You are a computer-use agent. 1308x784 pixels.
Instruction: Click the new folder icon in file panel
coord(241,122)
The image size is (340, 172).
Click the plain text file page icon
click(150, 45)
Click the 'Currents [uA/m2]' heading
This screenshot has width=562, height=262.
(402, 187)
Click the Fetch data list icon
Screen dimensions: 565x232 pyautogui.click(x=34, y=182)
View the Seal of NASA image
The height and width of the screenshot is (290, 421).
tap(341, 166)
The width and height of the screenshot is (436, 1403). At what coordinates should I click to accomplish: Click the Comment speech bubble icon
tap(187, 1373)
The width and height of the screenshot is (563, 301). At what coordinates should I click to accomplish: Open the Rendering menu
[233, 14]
· · · · · · ·
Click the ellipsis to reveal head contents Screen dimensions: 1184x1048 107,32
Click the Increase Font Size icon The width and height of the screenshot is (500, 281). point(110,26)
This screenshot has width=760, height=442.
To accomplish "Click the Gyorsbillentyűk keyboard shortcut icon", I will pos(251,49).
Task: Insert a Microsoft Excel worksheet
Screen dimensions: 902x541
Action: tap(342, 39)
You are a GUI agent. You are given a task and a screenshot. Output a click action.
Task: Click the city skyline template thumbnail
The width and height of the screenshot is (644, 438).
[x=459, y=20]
· · · · · · ·
◆ EXERCISE
Scan the entries above and copy each line where "agent" occurs.

◆ ANSWER BOX
You are a computer-use agent. 1308x784 pixels.
You are a GUI agent. You are given a task and a screenshot. Output a click action.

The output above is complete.